O secretário-geral do PCP, Jerónimo de Sousa, afirmou este sábado que o CDS-PP apresenta “ar de anjinho”, na sequência do chumbo, pela maioria de esquerda, da resolução dos centristas de rejeição dos programas de Estabilidade e de Reformas.

"Vem agora com ar de anjinho propor a rejeição do Programa de Estabilidade, que é filho do semestre europeu e que o CDS subscreveu. Deixa cair a máscara, porque, na tal resolução, associava e propunha que todas as mal feitorias feitas durante quatro anos fossem restauradas e intensificadas. Não queria mais nada, o CDS. O nosso partido fez bem em derrotar tal intenção”, disse.

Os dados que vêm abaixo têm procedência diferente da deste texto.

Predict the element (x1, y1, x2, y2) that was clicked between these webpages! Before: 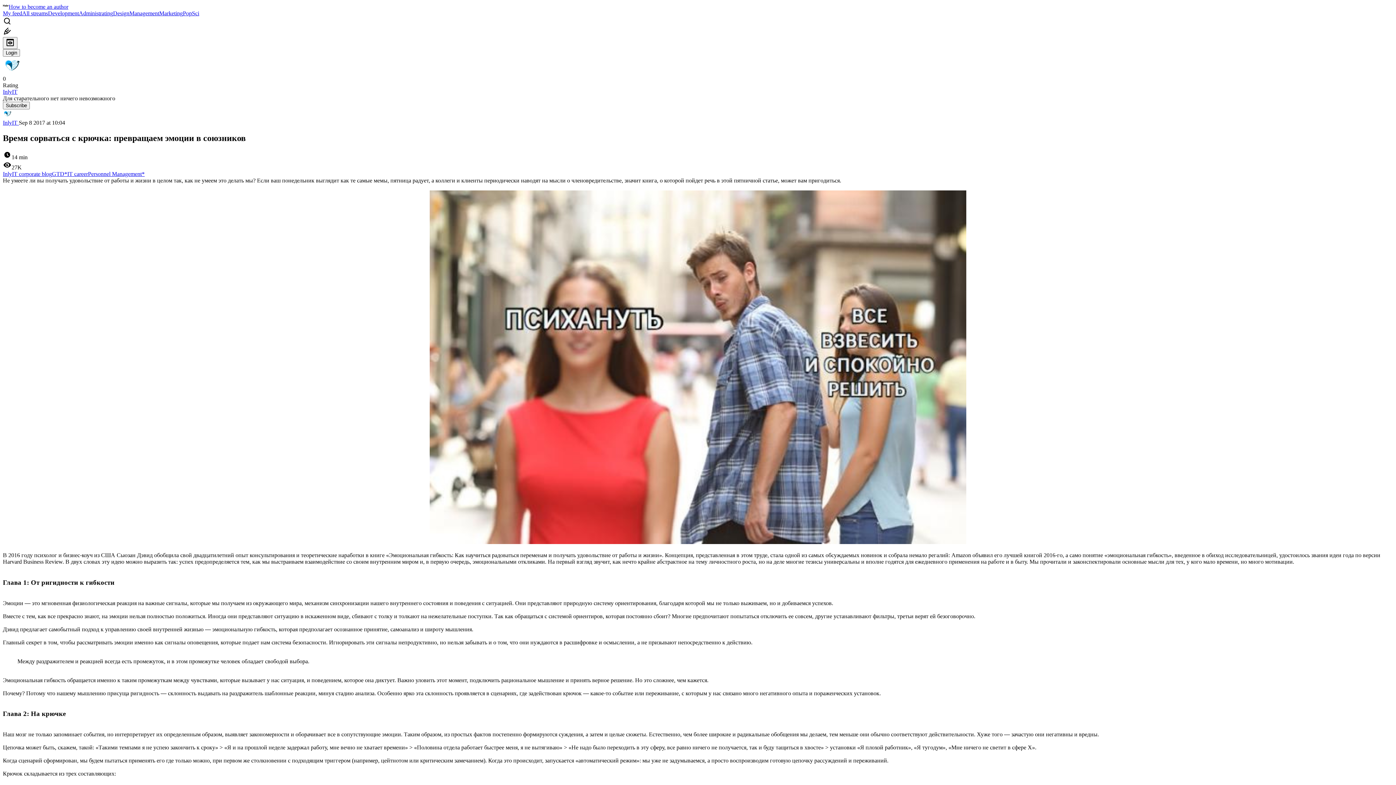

Jerónimo de Sousa, que falava em Avis, no distrito de Portalegre, na sessão de encerramento do 15º Encontro Regional de Quadros do Alentejo do PCP, recordou que o CDS-PP é “corresponsável”, no anterior Governo, e que os centristas têm “a sua assinatura no pacto de agressão”, que conduziu a “imposições” e “constrangimentos” no país.

“Deixa cair a máscara porque, na tal resolução, associava e propunha que todas as mal feitorias feitas durante quatro anos fossem restauradas e intensificadas”, alertou.

Jerónimo de Sousa que acusou ainda o CDS-PP de “falsidade” e de aplicar “golpes de ilusionismo político”, em todo este processo.

“A intriga e a chicana política montada pelo CDS, a pretexto da recusa do PCP de aprovação de um seu projeto de resolução sobre os ditos programas, são dignas de registo”, disse.

“É conhecida a recusa e a denúncia do PCP acerca destes programas, que são impostos pela União Europeia para aplicar uma política que todos conhecem, e sentem que, nos últimos anos, conduziu ao aumento da crise”, acrescentou.

O PSD também não foi esquecido pelo líder dos comunistas, tendo acusado o partido de Pedro Passos Coelho de ter entrado nos últimos dias em “manobra e intriga”, em redor dos programas de estabilidade e reformas, e nas questões relacionadas com as previsões do défice.

“Nestes últimos dias, foram a manobra e intriga do PSD e do CDS, à volta do programa nacional de reformas e com o programa de estabilidade e, agora, já ensaiam uma nova guerra à volta de umas décimas das previsões do défice, para justificarem novas medidas de exploração e de empobrecimento”, afirmou.

Jerónimo de Sousa fez questão de sublinhar na sua intervenção que o Programa Nacional de Reformas e o Programa de Estabilidade em curso “são da responsabilidade do Governo” e que o PCP “não os aprovou”.

No seu discurso, o secretário-geral do PCP anunciou ainda que o partido vai apresentar, na segunda-feira, um projeto-lei na Assembleia da República, para a reposição das freguesias.

“Vamos concretizar rapidamente uma iniciativa legislativa, para devolver as freguesias às populações”, disse.